1997_12_december_adversary system

The movie The Castle carries an exaggerated illustration of weakness of the British-Australian adversary system of justice.

It is in the Federal Court and the little Aussie battler is about to lose the Kerrigan family home for an airport extension. He has got a mug suburban solicitor (Tiriel Mora of Frontline fame) to put his case in the face of a sharp corporate lawyer representing the privatised airport.

The suburban solicitor has no idea how to present his case. At one stage he approaches the bench and asks the judge for help. She patiently explains that it would be improper for her to do so. The corporate lawyer smiles benignly and the Kerrigan case is thrown out.

We later learn that Kerrigan has a very good case because he endears himself to someone outside the court who turns out to be a retired QC (Bud Tingwell) who had come to see his son admitted to the Bar.

Tingwell takes the case on appeal to the High Court brilliantly explaining that the “”compensation on just terms” clause of the constitution cannot be satisfied by money alone because this is an irreplaceable family home.

It is an extreme and fictitious example, but it illustrates the fairly passive role of judges in our adversary system, irrespective of where justice might lie. Judges announce the winner and the score (in damages) in a contest between two parties. They do not set out for truth and justice. They just hope those two things emerge from the contest.

There has been a debate going about whether the adversary system should be modified to incorporate some of the elements of European law set off by a series of issues papers by the Australian Law Reform Commission.
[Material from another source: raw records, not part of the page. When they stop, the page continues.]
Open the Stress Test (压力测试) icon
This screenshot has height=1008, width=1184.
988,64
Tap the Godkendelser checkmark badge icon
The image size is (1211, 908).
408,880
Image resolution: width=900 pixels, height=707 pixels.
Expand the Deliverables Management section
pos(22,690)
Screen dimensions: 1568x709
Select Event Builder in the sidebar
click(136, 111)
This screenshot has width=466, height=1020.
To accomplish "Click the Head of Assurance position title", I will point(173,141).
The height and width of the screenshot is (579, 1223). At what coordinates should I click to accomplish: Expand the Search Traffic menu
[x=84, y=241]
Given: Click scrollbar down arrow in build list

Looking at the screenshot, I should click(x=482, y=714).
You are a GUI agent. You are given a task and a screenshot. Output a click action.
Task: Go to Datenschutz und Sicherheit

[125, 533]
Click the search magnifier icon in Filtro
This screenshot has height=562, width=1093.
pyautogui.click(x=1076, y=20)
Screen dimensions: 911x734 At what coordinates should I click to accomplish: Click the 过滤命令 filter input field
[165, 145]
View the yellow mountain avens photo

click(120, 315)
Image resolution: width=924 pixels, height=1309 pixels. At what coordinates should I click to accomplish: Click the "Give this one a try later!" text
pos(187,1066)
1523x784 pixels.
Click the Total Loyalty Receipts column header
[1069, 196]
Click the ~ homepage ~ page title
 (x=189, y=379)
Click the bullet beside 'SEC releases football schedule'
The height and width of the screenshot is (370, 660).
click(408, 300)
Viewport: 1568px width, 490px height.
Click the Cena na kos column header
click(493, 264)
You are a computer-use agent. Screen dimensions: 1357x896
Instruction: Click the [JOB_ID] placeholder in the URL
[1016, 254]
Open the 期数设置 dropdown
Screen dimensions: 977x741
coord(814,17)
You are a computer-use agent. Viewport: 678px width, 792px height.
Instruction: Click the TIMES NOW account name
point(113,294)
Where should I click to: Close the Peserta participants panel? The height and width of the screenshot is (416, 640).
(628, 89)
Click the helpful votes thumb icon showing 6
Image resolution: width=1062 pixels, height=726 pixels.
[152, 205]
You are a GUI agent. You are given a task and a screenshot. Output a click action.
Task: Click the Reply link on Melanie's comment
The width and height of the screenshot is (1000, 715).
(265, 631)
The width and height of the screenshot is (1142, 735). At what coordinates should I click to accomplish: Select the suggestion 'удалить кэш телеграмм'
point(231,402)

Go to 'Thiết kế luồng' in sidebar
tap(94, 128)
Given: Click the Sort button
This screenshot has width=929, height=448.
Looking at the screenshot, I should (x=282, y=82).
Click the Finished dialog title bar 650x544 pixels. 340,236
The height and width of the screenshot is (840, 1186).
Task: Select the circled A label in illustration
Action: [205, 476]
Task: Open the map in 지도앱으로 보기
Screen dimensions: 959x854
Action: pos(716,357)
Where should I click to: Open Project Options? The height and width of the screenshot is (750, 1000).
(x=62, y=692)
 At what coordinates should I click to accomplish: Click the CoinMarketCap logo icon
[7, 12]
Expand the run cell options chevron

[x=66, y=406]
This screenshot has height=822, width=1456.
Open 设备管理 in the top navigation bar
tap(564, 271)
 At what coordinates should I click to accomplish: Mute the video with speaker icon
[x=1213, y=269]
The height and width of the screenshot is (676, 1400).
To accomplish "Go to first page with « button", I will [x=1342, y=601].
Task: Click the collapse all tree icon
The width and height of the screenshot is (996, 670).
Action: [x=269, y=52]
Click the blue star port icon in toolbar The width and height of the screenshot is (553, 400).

This week the Law Council of Australia issued its 460-page response, by and large resisting change, but acknowledging that some worthwhile changes can be made under existing rules.

At present our system seems beset by costs and delay. The courts are only for the rich. The culture of the judges and the rules which bind them contribute to this. Judges are at the mercy of the parties’ lawyers. They have little control over which witnesses are called or in which order and rarely ask questions of them and certainly never ask series of searching questions. In first-instance cases, judges often have little or no idea about the case about until it starts. Written submissions before the case begins are rare in other than appeal cases.

The idea that a judge might try “”to get to the bottom of this” is abhorrent to our system. The reason is that the judge might become biased. It is not a very good reason. A judge ultimately has to make his or her mind up.

Our rules of evidence also make getting at the truth more difficult. No hearsay (or second-hand) evidence is allowed, with minor exceptions. It would be better to allow it in to help complete the picture, but discount its value against other evidence. In criminal trials a lot a evidence about a defendant’s past convictions is not allowed and juries are not allowed to make adverse inferences from silence. Why not? We do in everyday life?

The defence of this is that there is no such thing as swift and cheap justice. Justice takes time and money.

That may be so, but it seems that justice these days is getting so expensive as to be prohibitive. Worse, richer people can simply defeat justice by starving the other party out. That is more likely to happen in a system where judges are passive and less likely in a system where they are allowed to be more active, especially in the lead up to trial where the richer litigant can give the poorer one the runaround with batteries of costly pre-trial applications.

I have long thought that judges should not be picked (as they are almost totally now) from among people who have been practising at the Bar for a long time. I think it would be better to have a dedicated judicial career stream which begins straight from law school, starting with adjudication on parking cases and working up. And that judges should be far more active in cases, from the moment the dispute is filed and be active in settlement negotiations.

It seems to me that judges have allowed themselves to be snowed by lawyers and been too frightened to do anything about it lest they get over-turned on appeal or accused of bias or lack of independence. The result appears to have been costlier, longer and more delayed trials of disputes.

I say “”appears” deliberately because the Law Council make a very pertinent point. It argues that we do not have much data about costs and delays.

The collection of data was supposed to have been one of the main aims of the Australian Institute of Judicial Administration when it was set up a decade and a half ago.

In these days of sophisticated computers it should be a fairly simple thing to set up a spreadsheet in each court with headings such as: date dispute began; hearing date; length of trial; cost to each party; and a satisfaction level of each party. The summary (without parties’ names) could be published annually for each court. Lawyers, of course, would have to forgo a little of their client confidentiality and be exposed to public scrutiny of their fees. But given that the court system and the legal professions are monopolies (and a compulsory monopolies at that if you are a defendant), this might be the only way we can make reasonable comparisons with other systems, provided, of course, we can get other systems to keep similar data.

It is probably true that people with disputes involving very large sums of money, against which court courts are not significant, would be reasonably satisfied with the system. It certainly gives those people ample opportunity to air every aspect of their case. But for many the ratio of costs to amount at stake is so close that costs become the most significant issue in deciding whether to litigate, so the courts become closed to them.

Perhaps that is a redeeming feature of our system, the fear of costs forces people to settle. But if parties are unequal one can be blackmailed into surrender by threat of litigation. That is not justice.